*Exercise description*
Repeat each entry below without omitting a single word.

[Dataset entries]

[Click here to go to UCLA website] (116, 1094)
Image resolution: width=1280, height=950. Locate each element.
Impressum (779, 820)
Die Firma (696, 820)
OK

*Task output*
[Click here to go to UCLA website] (116, 1094)
Image resolution: width=1280, height=950. Locate each element.
Impressum (779, 820)
Die Firma (696, 820)
OK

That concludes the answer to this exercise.